WORK ORDER:
Retype the lines below exactly, but only those from the line that has "Task: Click inside the Select Field text box" through the line that has "You are a computer-use agent. The". Omit every picture.

RECORDS SHOWN:
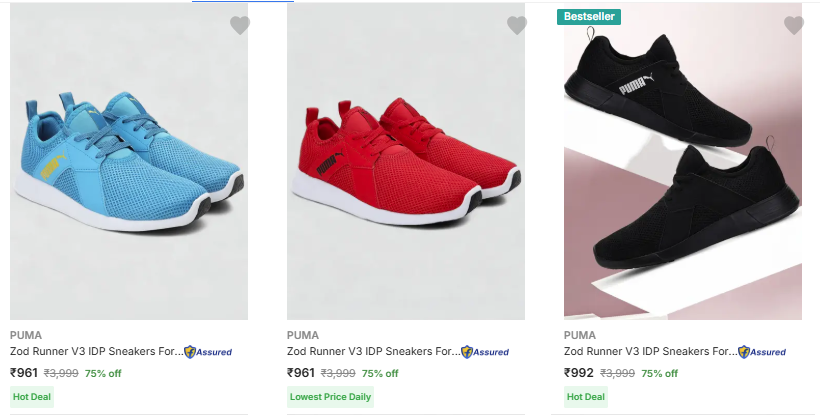The height and width of the screenshot is (415, 820).
Task: Click the PUMA brand name above the red sneaker title
Action: coord(303,335)
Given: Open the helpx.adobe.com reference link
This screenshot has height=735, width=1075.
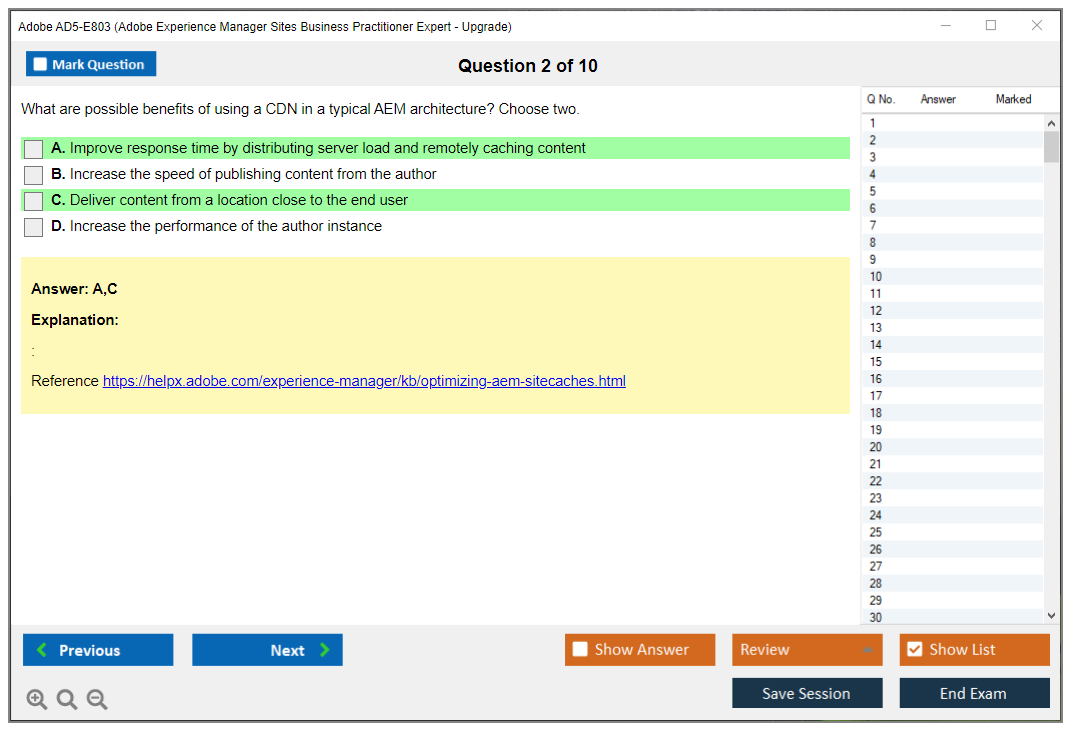Looking at the screenshot, I should click(364, 381).
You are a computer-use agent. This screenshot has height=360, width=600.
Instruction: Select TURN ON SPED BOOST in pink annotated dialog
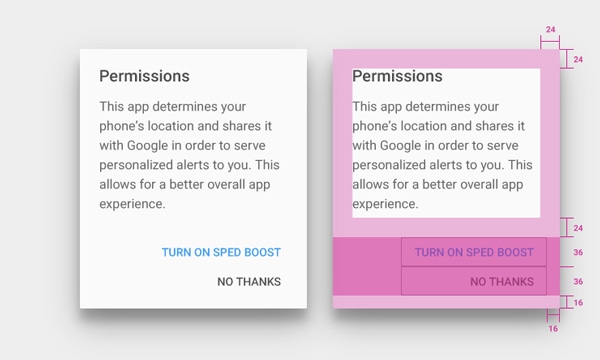(474, 252)
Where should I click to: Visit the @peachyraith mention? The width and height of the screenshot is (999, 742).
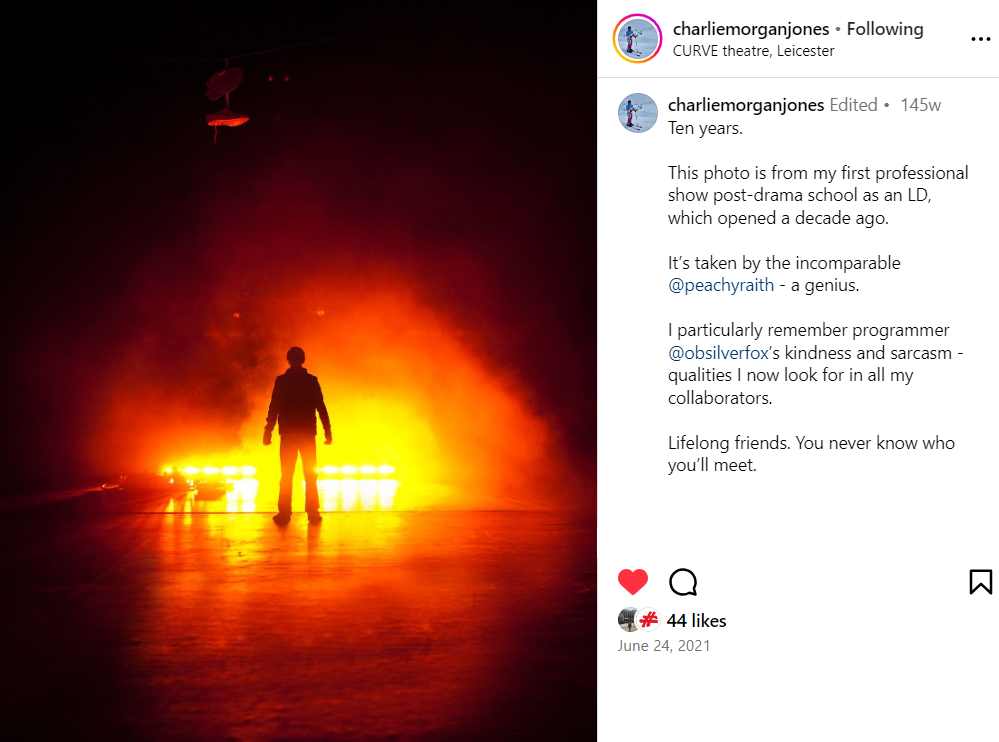721,285
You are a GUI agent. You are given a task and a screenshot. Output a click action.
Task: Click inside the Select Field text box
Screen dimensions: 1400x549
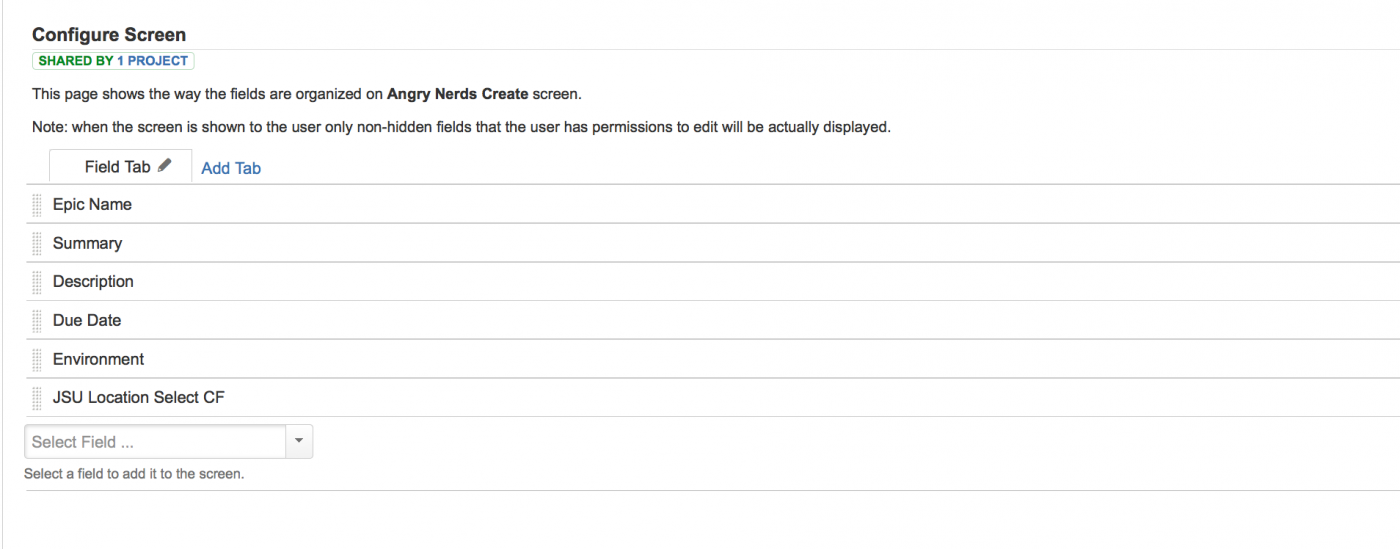point(155,442)
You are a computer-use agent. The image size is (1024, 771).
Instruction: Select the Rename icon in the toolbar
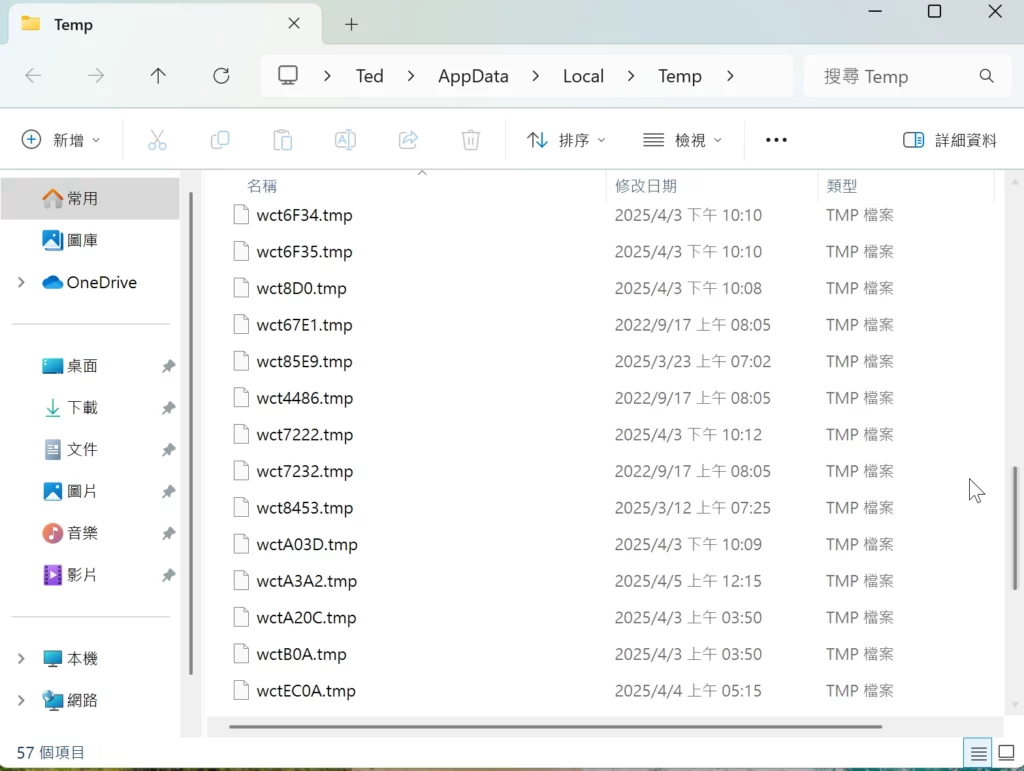tap(345, 139)
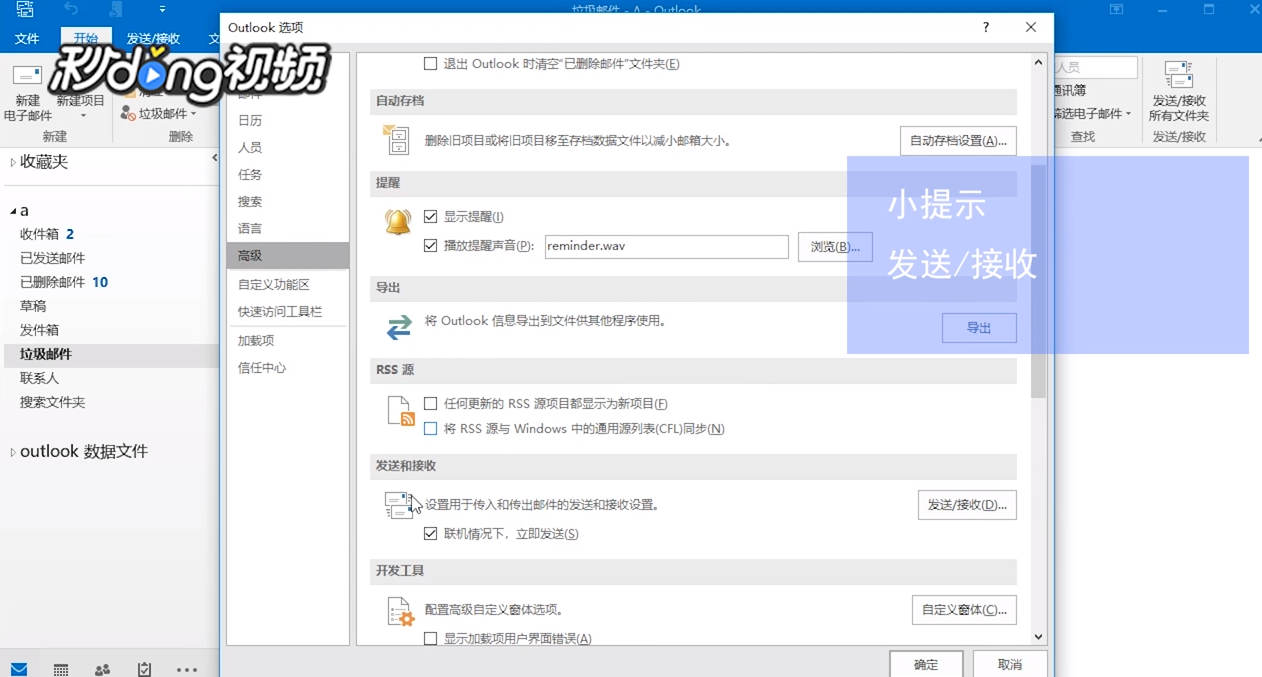Enable 任何更新的RSS源项目都显示为新项目
This screenshot has width=1262, height=677.
click(x=430, y=403)
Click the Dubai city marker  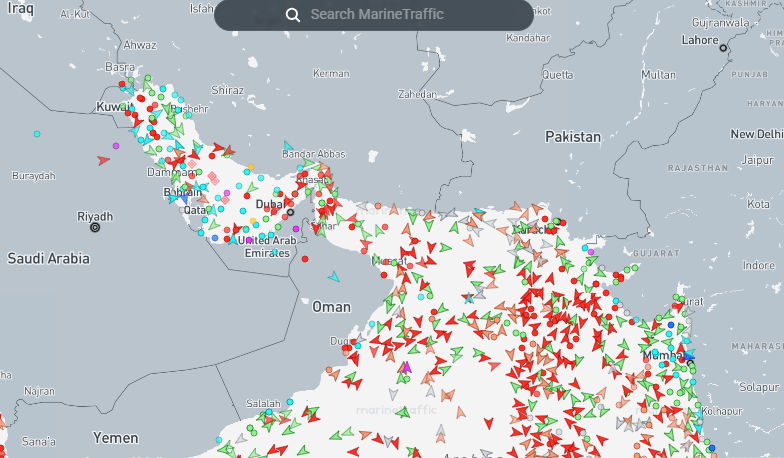point(290,213)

EXERCISE RESULT:
Task: Click inside the Select Field text box
Screen dimensions: 1400x549
point(155,442)
You are a computer-use agent. The image size is (1024, 771).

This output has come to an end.